Researcher James Flynn of the University of Otago identified a surprising phenomenon: “We get far more questions right on I.Q. tests than each succeeding generation. (…) Indeed, if you score the people a century ago against modern norms, they would have an average I.Q. of 70. If you score us against their norms, we would have an average I.Q. of 130. Now this has raised all sorts of questions,” Flynn said during a TED conference in 2013. The phenomenon has become known as the “Flynn effect.”

As an example, Flynn points to an experiment conducted by psychologist Alexander Luria in the early twentieth century. “Luria looked at people just before they entered the scientific age, and he found that these people were resistant to classifying the concrete world. (…) He found that they were resistant to deducing the hypothetical, to speculating about what might be, and he found finally that they didn’t deal well with abstractions or using logic on those abstractions,” Flynn says. 

The situation can be explained by the nature and level of education in the past. In 2025, for example, the proportion of people in the United States who complete twelve years of schooling is far higher than it once was. Likewise, whereas in 1900 only 3 percent of Americans worked in occupations requiring advanced cognitive skills, that figure has now risen to 35 percent, according to Flynn. 

Greater emphasis is also placed today on hypothetical situations. “Now, not only do we have much more education, much of that education is scientific, and you can’t do science without classifying the world. You can’t do science without proposing hypotheses. You can’t do science without making it logically consistent.” The educational model itself has also changed, shifting from one centered on memorisation and the learning of concrete facts to one that emphasises connections and the development of more abstract forms of thinking.

Different opportunities

People today can consider themselves privileged. They have “the chance to properly display their true IQ” because they benefit from “more opportunities for educating the scientific mind,” says Dr. Scott Barry Kaufman, a cognitive psychologist at New York University, in an article for Psychology Today 

This does not mean, however, that earlier generations were less intelligent than those of today, as Flynn himself points out. “They were quite capable of on-the-spot problem solving in the concrete situations that dominated their lives,” the researcher writes in his book What Is Intelligence? Beyond the Flynn Effect.
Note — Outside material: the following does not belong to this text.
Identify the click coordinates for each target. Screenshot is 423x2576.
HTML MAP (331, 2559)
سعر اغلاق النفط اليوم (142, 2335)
It is also important to recognise that the demands people faced a century ago were vastly different from those they encounter today.

The modern generation and its blind spots

Although the evidence shows that today’s generations perform better on intelligence tests and have developed cognitive skills that our ancestors did not possess a century ago, “we haven’t made progress on all fronts,” Flynn says. He pointed, for example, to what he describes as the “ahistorical” nature of many young Americans, arguing that they know little about the history of their own country or the wider world and do not read literature, instead living in a “present-tense bubble.” “Think how different America would be if every American knew that this is the fifth time Western armies have gone to Afghanistan to put its house in order, and if they had some idea of exactly what had happened on those four previous occasions,” the researcher said during his TED talk.